(Listed records Opens)
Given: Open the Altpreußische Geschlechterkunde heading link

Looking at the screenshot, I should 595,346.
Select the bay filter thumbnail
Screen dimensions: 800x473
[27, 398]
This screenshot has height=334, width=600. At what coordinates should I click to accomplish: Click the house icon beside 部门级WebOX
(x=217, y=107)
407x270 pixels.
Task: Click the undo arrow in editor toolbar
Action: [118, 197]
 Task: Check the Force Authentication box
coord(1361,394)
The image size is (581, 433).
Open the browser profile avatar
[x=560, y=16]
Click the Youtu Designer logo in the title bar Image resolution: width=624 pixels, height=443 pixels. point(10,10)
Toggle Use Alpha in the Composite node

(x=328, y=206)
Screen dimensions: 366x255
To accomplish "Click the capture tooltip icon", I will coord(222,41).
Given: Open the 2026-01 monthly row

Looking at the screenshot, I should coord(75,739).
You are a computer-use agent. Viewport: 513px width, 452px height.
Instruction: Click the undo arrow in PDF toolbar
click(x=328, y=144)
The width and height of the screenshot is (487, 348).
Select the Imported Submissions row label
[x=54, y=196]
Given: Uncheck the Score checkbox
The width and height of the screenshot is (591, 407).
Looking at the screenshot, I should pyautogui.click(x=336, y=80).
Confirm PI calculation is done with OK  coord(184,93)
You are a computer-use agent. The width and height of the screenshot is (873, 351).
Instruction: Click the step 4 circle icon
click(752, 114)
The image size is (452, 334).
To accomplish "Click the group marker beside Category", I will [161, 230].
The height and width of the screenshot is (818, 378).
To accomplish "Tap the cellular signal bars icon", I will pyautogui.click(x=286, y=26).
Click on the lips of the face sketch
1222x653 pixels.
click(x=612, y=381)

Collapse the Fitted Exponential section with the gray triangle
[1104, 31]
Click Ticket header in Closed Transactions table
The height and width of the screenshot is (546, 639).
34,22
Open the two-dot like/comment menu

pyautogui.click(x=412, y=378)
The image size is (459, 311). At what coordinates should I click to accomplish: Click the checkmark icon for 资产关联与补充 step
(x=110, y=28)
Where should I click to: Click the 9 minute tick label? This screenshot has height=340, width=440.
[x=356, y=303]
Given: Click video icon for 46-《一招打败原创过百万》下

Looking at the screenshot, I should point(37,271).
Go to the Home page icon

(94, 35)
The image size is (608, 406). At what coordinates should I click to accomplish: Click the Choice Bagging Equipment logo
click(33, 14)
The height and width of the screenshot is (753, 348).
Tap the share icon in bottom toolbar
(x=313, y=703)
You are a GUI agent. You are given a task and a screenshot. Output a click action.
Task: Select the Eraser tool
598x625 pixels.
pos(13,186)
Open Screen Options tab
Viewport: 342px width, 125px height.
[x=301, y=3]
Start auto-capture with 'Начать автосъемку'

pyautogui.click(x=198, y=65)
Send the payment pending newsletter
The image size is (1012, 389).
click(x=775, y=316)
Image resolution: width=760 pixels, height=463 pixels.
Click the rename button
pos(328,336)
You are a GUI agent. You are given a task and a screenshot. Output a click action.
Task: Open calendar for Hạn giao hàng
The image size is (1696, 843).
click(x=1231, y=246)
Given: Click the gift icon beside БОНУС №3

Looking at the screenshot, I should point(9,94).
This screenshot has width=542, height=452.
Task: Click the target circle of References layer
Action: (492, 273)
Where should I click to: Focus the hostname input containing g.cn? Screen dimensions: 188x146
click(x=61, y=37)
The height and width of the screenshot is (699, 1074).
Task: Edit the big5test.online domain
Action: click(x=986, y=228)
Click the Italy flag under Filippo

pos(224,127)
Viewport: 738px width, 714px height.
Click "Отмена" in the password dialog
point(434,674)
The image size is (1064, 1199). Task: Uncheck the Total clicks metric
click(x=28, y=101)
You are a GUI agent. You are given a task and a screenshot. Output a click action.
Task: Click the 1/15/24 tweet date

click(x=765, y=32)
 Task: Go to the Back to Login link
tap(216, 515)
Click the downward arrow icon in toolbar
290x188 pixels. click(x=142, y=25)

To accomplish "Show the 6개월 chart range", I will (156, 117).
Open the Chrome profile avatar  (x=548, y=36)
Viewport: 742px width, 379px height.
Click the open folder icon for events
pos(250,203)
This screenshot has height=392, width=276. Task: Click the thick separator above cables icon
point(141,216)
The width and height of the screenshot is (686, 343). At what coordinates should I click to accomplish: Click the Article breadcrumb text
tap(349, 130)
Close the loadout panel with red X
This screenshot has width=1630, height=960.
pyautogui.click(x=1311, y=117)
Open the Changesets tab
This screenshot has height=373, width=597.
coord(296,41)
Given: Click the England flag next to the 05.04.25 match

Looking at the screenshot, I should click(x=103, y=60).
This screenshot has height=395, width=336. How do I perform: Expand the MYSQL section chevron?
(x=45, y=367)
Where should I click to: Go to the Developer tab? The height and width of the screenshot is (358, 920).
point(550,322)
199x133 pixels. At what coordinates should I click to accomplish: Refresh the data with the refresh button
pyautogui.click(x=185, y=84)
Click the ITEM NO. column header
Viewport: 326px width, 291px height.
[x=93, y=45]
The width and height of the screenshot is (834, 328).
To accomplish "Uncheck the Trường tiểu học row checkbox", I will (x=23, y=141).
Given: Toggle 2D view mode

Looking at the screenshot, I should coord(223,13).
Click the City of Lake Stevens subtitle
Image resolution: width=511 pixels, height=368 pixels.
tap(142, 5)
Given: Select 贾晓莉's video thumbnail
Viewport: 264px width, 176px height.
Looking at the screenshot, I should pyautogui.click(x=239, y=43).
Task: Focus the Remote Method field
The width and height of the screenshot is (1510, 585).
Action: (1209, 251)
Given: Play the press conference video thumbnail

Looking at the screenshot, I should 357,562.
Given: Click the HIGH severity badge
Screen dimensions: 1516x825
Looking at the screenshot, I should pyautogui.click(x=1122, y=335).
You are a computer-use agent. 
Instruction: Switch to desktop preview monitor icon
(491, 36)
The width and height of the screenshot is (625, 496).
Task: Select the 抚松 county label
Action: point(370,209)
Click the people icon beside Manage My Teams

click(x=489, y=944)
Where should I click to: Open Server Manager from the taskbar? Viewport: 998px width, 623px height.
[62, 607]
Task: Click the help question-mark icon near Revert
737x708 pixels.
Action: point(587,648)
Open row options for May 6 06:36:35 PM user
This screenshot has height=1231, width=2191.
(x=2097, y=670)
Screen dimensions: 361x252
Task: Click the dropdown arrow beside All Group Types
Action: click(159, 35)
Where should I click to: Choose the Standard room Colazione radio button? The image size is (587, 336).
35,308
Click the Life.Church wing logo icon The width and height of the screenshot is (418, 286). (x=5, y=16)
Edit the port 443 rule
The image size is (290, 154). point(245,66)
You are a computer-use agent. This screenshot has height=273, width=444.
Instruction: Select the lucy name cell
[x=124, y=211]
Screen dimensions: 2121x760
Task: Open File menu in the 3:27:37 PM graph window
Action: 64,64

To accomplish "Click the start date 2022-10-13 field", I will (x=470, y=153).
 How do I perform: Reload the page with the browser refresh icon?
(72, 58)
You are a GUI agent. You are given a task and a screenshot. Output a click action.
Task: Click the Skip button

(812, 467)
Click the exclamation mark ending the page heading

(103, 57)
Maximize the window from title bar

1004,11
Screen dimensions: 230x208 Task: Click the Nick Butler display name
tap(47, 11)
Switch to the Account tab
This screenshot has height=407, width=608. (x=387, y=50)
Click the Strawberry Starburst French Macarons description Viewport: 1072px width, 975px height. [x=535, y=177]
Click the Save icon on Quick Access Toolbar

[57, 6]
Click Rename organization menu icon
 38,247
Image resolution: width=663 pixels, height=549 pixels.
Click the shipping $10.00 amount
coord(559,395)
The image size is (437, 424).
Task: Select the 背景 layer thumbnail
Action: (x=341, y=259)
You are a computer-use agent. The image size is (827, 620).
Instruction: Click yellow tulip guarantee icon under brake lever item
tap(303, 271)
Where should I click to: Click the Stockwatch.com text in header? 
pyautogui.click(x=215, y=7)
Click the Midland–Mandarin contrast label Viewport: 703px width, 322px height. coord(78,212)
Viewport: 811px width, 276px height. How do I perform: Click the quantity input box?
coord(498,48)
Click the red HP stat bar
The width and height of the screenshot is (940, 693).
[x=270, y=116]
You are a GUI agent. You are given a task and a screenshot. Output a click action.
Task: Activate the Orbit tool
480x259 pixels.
(Listed records Closes)
**Task details**
Line count for the word "computer": give the number of lines in the entries above that contain it, and nothing more.

**Answer to this problem**
5